# Your goal:
Search the records below for the word "Given". Pull out each line that has it.

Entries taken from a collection
════

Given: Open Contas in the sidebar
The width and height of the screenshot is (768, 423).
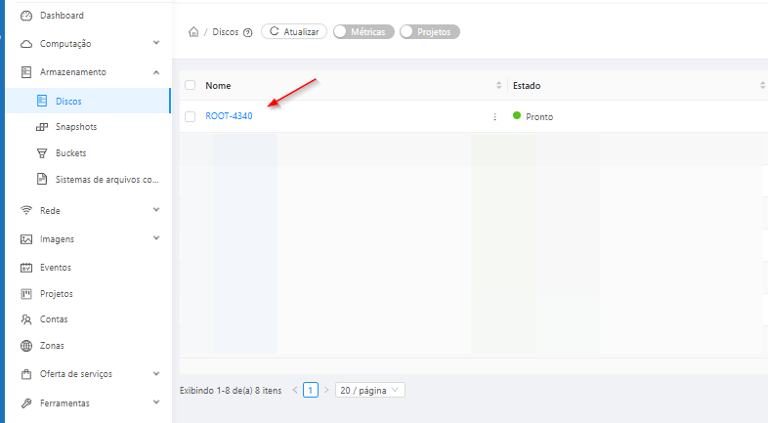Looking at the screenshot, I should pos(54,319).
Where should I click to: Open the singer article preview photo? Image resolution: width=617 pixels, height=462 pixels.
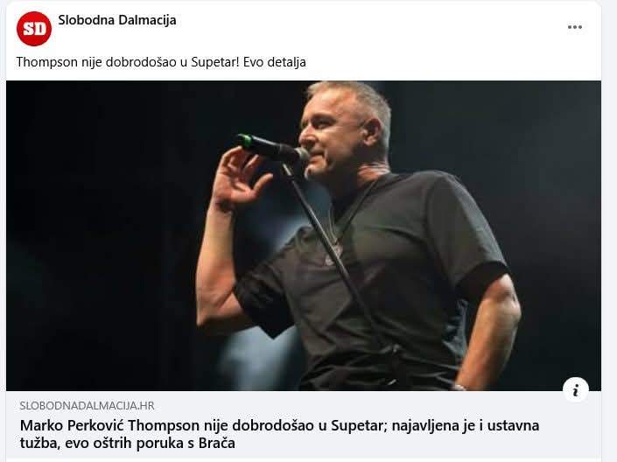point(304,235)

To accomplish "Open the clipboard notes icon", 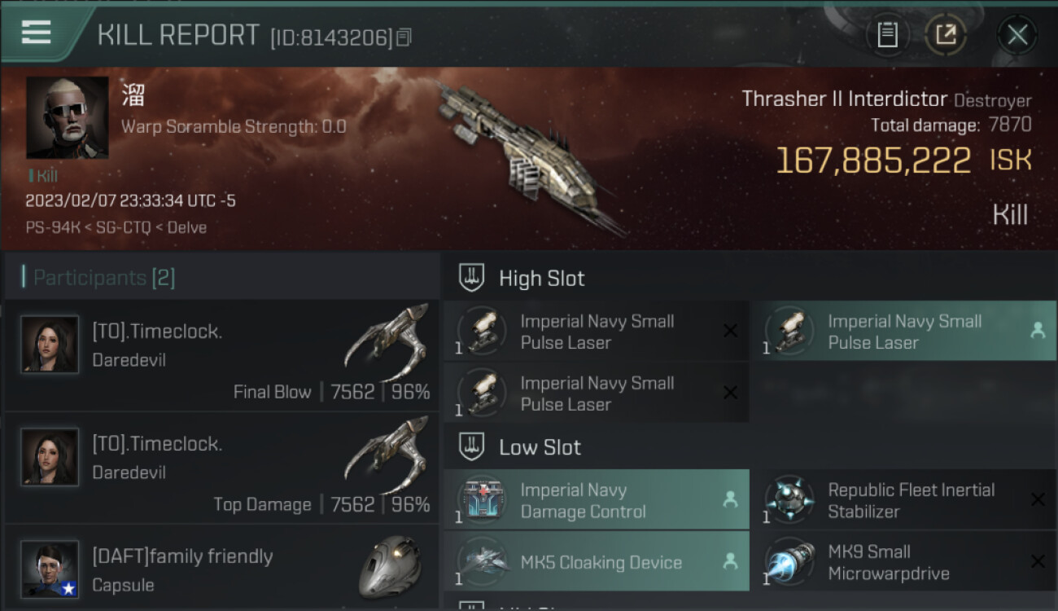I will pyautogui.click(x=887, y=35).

════

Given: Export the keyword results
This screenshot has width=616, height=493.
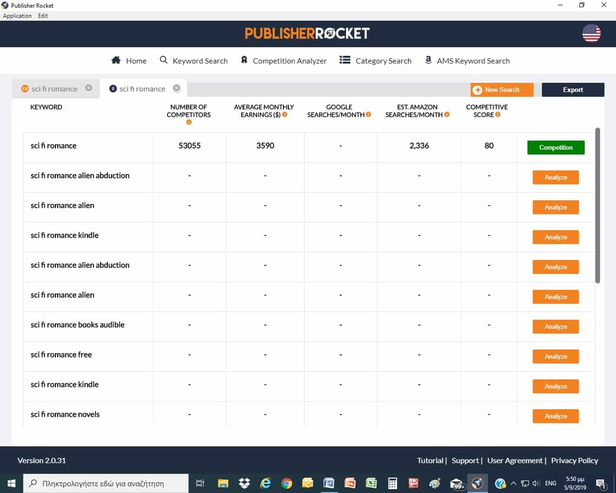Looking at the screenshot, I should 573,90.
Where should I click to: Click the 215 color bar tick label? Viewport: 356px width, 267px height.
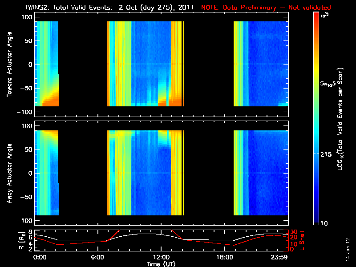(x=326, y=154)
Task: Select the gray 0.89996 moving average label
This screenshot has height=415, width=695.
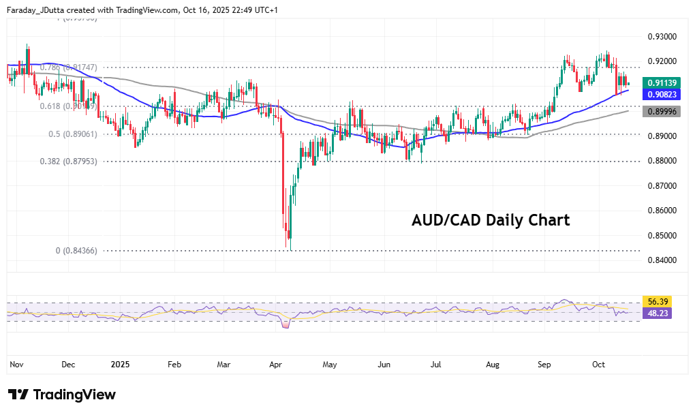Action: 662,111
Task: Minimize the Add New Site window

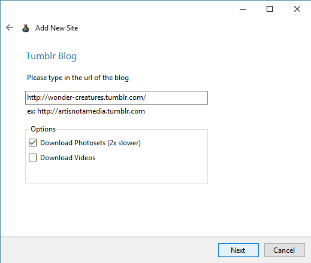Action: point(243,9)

════

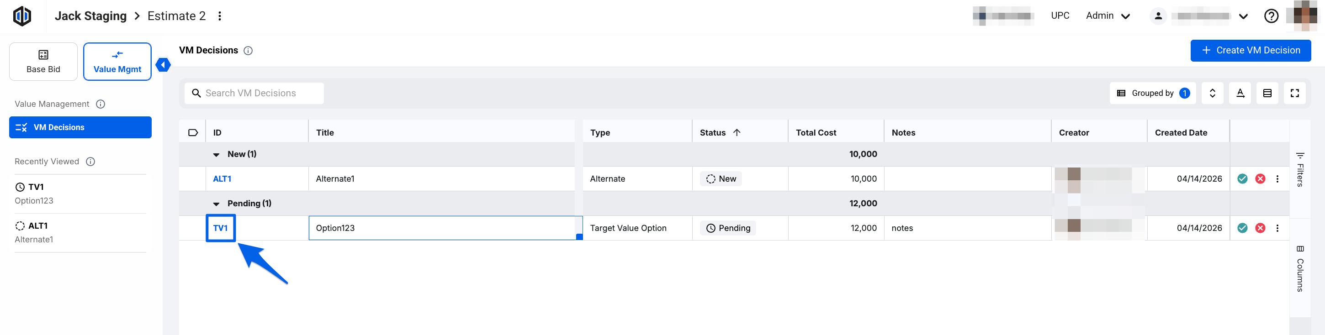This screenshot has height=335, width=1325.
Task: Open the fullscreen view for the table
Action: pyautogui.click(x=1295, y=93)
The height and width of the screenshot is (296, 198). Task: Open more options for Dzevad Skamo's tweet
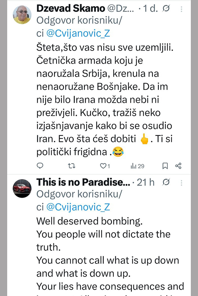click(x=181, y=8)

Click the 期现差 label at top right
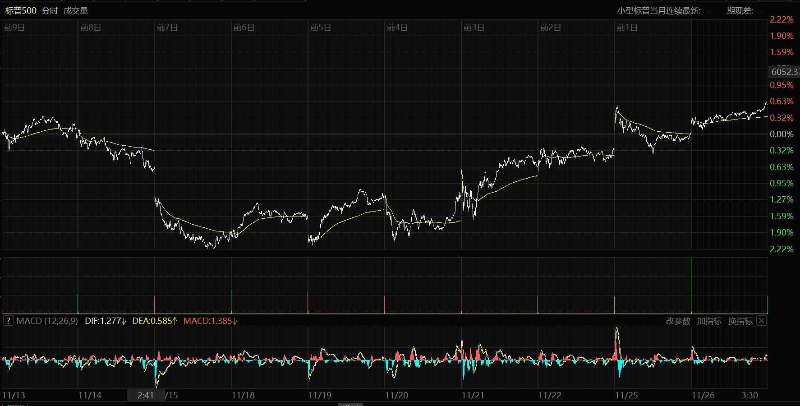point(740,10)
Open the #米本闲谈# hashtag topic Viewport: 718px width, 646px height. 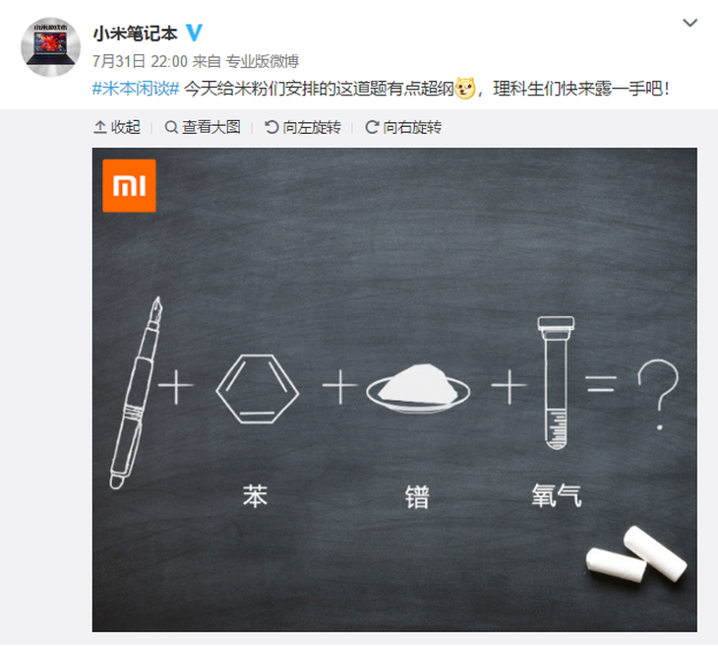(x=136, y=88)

════

# Expected answer:
Given: Open Contas in the sidebar
Given: Export the keyword results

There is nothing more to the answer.